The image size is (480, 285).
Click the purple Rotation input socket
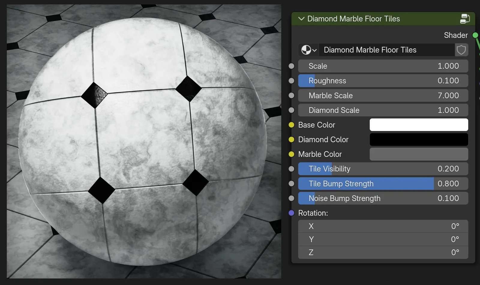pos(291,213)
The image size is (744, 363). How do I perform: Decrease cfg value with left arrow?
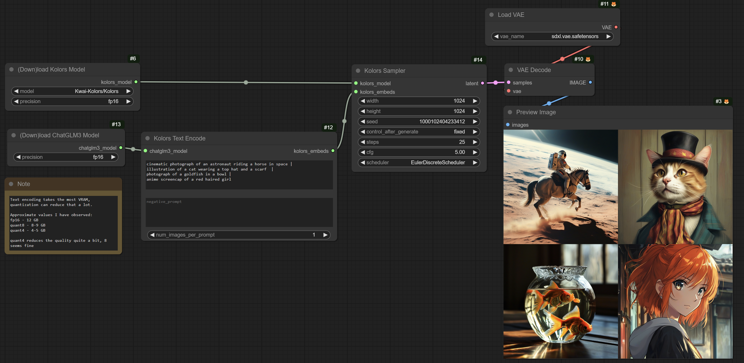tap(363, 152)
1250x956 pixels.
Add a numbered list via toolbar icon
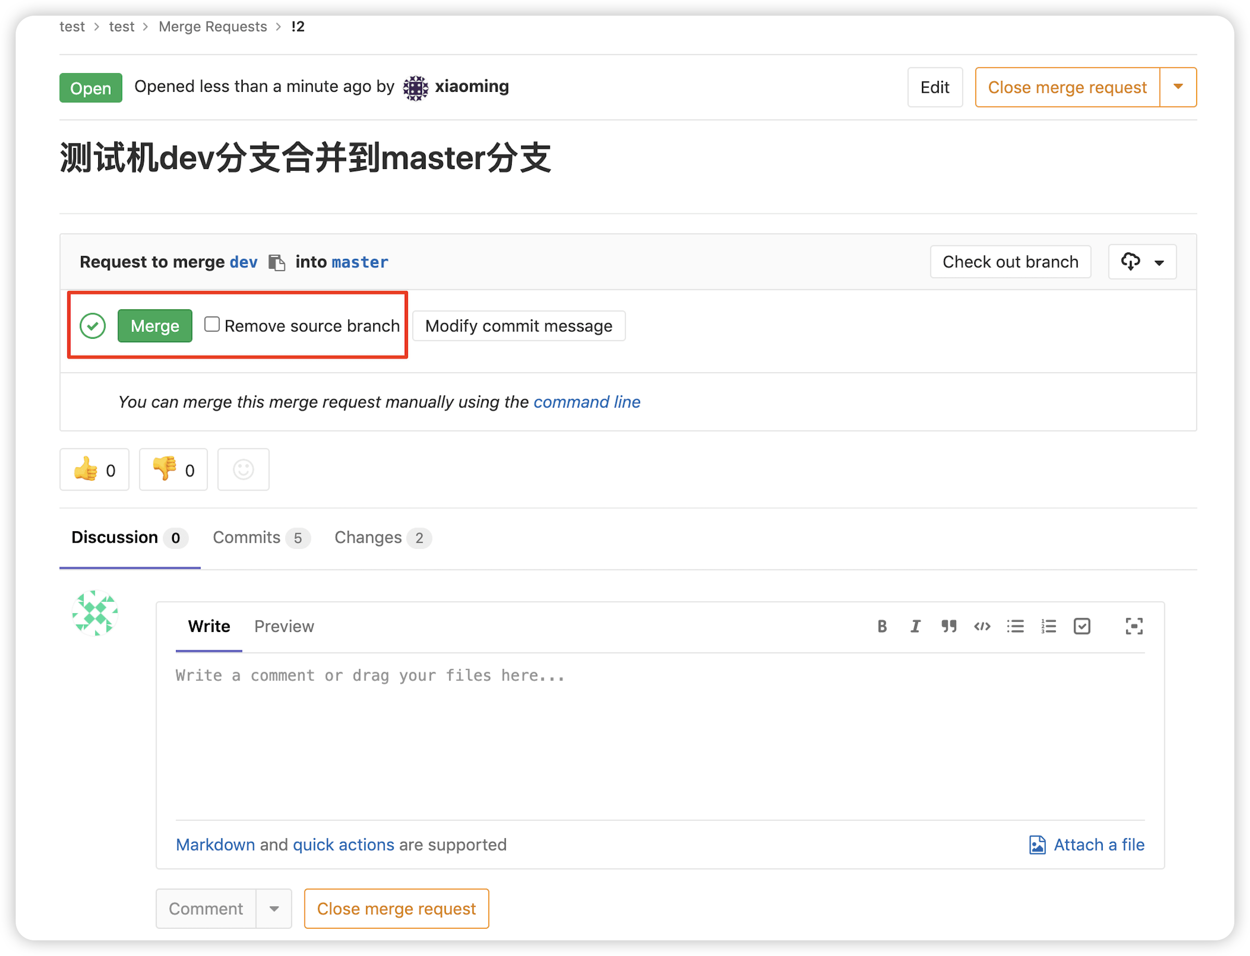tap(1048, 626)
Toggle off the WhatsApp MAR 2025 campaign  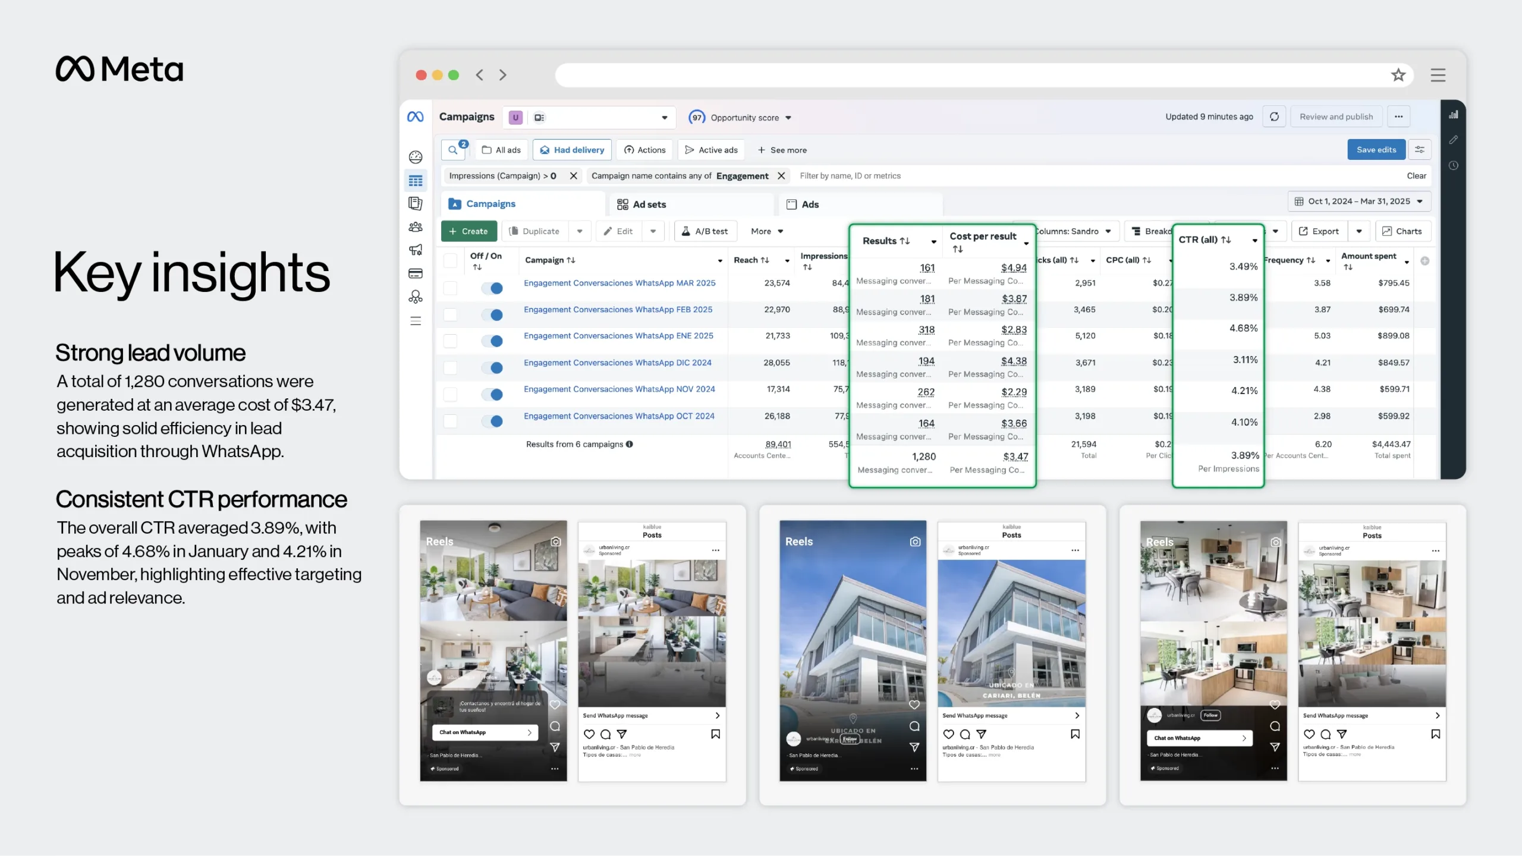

——

* Action item *
What you return must match the data above exactly, with no images included.

* Solution to the problem *
The image size is (480, 285).
Click the purple Rotation input socket
pos(291,213)
The image size is (744, 363). How do I perform: Decrease cfg value with left arrow?
tap(363, 152)
1250x956 pixels.
Add a numbered list via toolbar icon
tap(1048, 626)
Toggle off the WhatsApp MAR 2025 campaign  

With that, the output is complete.